While some may buy ads to flatter their vanity, the real reason to do it is to reduce the risk that your business will fail. The typical mistake that new entrepreneurs make is to focus entirely on product development to the exclusion of marketing. The entire budget (if there is one) sinks into product development with minimal effort to determine whether or not there is a potential demand for the product, and even less for generating that demand and fulfilling it. Eric Ries nailed this problem in The Lean Startup, and explains how to integrate marketing with product development in a startup.

Don’t make that mistake. Develop a real plan to make sales before you begin to accumulate so many fixed costs that it becomes impossible for you to execute on anything significant.

In Avertising, Go Where Your Customers Are

If you’re trying to catch fish, it’s a good idea to steer your boat to where the fish are. You don’t go fishing in a chlorinated swimming pool.

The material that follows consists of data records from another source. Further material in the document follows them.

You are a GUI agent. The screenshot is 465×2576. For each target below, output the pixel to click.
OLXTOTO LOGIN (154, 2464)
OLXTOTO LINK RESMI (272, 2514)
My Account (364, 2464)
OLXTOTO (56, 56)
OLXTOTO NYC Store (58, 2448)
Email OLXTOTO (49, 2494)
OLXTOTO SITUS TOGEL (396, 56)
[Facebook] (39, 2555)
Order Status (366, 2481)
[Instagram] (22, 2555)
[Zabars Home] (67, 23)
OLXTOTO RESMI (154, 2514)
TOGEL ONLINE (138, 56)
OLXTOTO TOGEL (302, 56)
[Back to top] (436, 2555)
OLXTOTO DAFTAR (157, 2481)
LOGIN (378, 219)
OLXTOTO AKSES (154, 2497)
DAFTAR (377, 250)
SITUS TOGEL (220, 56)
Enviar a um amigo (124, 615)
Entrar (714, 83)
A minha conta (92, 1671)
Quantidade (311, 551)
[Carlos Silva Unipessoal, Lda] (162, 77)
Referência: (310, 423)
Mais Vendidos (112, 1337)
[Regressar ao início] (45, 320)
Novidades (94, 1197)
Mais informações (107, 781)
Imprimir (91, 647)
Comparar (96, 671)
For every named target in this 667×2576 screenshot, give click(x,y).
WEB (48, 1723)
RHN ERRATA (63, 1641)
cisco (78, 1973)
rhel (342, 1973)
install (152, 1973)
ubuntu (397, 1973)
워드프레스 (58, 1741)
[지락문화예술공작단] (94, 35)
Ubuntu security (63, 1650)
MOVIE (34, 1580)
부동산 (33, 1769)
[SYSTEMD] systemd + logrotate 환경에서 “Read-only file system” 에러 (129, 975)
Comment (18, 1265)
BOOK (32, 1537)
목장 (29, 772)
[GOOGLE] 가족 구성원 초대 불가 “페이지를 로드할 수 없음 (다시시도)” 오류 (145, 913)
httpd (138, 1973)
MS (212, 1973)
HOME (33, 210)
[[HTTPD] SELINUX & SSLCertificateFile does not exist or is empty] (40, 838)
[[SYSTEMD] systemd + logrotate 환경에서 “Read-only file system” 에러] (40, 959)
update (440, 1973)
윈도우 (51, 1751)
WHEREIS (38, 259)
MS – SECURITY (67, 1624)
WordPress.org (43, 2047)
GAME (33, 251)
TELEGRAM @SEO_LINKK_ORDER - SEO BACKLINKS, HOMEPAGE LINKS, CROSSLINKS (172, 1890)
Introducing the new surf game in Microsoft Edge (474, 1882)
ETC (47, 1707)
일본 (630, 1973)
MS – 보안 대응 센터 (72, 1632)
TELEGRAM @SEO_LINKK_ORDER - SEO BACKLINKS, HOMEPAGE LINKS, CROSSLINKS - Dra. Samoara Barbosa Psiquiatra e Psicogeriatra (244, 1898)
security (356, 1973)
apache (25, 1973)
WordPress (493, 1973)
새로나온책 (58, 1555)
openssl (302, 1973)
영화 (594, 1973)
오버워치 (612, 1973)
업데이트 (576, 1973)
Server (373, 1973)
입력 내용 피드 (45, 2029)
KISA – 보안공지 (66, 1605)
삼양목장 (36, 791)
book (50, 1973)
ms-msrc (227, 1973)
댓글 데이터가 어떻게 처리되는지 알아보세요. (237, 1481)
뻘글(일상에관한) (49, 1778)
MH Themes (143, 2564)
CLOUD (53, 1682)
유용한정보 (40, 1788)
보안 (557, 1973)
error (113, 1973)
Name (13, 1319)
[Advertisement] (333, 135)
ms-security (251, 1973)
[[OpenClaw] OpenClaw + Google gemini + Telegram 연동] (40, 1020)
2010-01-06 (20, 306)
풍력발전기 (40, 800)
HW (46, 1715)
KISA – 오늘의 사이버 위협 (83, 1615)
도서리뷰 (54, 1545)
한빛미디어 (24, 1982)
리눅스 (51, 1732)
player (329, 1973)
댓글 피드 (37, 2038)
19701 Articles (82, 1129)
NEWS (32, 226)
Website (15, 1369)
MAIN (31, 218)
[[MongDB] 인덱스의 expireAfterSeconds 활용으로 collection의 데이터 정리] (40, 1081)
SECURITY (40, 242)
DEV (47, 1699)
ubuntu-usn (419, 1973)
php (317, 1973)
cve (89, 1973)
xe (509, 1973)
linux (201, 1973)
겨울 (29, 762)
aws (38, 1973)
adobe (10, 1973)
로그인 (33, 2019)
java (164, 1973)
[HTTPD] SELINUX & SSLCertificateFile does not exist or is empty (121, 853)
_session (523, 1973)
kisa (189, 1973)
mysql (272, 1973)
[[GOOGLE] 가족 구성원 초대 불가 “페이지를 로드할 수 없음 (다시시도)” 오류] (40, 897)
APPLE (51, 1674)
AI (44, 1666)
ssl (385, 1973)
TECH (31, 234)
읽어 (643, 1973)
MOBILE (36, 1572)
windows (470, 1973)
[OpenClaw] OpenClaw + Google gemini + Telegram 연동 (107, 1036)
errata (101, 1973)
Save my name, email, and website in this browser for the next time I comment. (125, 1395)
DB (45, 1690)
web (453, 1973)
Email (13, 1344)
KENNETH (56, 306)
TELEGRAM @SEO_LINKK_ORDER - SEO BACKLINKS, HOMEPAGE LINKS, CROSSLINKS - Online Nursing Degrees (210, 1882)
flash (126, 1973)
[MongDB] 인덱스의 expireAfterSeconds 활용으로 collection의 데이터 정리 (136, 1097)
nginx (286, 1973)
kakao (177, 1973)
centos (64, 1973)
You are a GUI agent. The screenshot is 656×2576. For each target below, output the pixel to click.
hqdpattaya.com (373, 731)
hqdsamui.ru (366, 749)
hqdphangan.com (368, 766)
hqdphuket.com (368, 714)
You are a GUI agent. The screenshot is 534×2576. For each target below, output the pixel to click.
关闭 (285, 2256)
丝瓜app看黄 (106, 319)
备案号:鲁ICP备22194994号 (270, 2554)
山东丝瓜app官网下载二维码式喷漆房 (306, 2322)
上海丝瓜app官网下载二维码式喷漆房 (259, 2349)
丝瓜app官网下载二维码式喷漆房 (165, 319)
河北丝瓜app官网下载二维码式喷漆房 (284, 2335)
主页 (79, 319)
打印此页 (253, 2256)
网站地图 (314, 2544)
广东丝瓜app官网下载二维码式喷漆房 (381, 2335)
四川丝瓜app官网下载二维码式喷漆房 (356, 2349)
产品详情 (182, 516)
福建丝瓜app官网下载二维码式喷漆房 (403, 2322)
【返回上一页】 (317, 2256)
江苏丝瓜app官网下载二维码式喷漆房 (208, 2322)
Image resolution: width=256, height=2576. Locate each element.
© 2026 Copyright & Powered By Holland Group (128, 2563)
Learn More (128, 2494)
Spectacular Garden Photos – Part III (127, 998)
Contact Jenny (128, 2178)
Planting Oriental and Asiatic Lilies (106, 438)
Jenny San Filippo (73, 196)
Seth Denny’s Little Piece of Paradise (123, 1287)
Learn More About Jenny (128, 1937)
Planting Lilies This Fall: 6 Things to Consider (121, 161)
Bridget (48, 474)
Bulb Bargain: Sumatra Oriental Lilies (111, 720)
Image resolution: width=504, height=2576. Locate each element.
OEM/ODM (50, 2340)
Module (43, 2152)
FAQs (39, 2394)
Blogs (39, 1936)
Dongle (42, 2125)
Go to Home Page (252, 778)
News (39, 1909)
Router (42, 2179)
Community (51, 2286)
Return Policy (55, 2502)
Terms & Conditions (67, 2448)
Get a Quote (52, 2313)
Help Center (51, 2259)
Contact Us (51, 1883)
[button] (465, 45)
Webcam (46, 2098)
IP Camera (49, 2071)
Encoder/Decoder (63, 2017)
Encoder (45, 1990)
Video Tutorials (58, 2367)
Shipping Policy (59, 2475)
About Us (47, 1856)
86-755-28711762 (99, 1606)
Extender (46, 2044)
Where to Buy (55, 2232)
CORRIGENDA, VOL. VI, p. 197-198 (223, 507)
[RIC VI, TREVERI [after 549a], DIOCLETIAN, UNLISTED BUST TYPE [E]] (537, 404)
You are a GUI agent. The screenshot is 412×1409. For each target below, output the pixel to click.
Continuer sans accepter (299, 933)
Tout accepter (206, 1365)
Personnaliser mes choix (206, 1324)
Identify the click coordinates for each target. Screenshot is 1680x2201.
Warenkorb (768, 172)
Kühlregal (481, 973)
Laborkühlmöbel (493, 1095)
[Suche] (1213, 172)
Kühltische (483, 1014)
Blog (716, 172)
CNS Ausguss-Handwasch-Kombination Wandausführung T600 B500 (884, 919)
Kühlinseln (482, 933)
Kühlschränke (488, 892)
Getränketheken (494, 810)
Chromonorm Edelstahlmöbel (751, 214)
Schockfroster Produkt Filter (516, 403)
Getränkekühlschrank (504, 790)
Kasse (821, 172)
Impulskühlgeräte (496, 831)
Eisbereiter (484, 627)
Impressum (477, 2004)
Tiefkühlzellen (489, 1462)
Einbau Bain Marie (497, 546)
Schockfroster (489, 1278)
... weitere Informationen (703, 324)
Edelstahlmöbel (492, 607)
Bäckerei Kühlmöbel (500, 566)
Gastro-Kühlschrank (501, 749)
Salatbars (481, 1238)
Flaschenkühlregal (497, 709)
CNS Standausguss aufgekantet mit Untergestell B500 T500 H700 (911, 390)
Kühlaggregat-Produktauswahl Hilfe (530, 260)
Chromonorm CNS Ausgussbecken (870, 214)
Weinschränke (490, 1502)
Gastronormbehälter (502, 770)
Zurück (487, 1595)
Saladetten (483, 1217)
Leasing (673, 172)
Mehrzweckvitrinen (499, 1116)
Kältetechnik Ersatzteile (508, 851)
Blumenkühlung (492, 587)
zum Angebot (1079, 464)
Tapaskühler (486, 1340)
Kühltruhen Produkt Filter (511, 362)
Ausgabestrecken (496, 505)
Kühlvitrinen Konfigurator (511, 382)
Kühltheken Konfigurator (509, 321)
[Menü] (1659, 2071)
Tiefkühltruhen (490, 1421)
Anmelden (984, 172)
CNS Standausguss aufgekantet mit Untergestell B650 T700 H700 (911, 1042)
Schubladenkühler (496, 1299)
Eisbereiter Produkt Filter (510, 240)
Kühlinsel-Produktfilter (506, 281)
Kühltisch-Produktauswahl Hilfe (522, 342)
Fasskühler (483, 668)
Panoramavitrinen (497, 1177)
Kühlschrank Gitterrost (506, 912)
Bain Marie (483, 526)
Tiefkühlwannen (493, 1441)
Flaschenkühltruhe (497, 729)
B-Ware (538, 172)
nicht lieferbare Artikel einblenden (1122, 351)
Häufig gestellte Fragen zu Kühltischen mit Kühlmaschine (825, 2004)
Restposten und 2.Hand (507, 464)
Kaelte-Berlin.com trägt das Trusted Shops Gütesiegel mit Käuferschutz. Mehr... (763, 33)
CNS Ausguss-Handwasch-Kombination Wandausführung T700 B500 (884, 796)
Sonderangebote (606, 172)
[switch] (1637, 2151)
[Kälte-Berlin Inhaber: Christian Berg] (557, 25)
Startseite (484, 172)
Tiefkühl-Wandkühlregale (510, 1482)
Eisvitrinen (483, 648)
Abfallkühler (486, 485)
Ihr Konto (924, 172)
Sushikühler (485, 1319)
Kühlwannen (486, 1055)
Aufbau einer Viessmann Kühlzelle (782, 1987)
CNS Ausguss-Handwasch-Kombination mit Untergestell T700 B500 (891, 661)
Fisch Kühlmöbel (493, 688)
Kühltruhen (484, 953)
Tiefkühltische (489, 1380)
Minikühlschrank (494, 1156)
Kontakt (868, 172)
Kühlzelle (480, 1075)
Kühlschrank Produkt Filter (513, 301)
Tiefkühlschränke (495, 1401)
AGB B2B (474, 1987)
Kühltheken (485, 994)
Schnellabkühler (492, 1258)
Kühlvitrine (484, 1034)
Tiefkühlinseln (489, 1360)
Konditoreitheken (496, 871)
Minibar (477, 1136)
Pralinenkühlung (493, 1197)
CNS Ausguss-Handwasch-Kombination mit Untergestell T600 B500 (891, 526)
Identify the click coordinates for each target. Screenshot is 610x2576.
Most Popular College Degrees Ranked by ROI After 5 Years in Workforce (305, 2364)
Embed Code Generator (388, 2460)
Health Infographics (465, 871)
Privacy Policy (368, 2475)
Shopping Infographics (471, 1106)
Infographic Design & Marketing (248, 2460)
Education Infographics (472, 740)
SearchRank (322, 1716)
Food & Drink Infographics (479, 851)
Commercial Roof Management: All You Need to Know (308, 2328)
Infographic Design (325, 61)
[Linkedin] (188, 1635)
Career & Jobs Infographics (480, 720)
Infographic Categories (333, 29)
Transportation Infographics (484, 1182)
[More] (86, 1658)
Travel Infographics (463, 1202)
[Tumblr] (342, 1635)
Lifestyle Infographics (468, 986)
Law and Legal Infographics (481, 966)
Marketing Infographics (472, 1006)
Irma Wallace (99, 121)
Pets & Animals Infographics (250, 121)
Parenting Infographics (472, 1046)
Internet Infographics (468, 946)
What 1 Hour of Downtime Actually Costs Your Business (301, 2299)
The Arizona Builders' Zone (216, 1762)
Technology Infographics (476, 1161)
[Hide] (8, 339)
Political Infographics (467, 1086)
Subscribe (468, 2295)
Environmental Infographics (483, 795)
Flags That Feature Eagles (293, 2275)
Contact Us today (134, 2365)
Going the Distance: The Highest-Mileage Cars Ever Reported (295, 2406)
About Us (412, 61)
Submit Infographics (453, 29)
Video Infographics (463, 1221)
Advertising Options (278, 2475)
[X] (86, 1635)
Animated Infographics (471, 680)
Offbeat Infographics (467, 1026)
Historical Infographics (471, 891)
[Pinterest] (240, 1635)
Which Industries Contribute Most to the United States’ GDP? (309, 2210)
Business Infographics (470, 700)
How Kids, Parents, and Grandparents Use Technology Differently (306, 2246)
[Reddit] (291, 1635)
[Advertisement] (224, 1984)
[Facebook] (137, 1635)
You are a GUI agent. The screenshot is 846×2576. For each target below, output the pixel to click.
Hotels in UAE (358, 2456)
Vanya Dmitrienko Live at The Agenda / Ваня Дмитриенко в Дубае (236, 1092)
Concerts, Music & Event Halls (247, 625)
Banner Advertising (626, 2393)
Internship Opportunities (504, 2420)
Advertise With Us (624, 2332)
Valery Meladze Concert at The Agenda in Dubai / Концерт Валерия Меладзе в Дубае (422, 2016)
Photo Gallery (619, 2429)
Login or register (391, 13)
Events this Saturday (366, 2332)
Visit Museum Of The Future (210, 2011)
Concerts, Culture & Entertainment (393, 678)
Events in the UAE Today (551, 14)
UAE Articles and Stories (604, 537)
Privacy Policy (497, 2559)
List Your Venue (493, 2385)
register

In the same way, whenever you’re selling something, you want to start by selling it to where your customers and most likely prospects are already. In the real world, that means picking a location that has significant relevant foot traffic. Online, it means looking for the organized discussion groups and websites that are already enthusiastic either about your product or your product category.

Because much of advertising today is still targeted to broad audiences, there’s a tendency for people to kick off campaigns that are too broadly targeted to succeed.

Depending on what you’re selling, where your customers are will be different. If you’re selling a video game, you’re going to want to go to an appropriate subreddit or create one for your own company. If you’re selling real estate, you’ll want to look at local publications, discussion forums, and events to understand your area better. If you’re selling a fitness product for women, you want to find blogs and forums where women talk about working out.

Not only will this give you a direct window into what your target market is talking and thinking about, but it’ll also give you ideas for where to target display ads and other paid media. It will always be more effective to go after the people who are most ready to buy first before pursuing broader markets.

This also goes for social networks like Facebook. Instead of the broadest possible demographic targeting, you should start your test campaigns with more specific slices of people whose interests overlap with your services. This can save you a lot of money.

Once you have profitable campaigns running against your target market, you can start expanding with riskier tests into broader groups.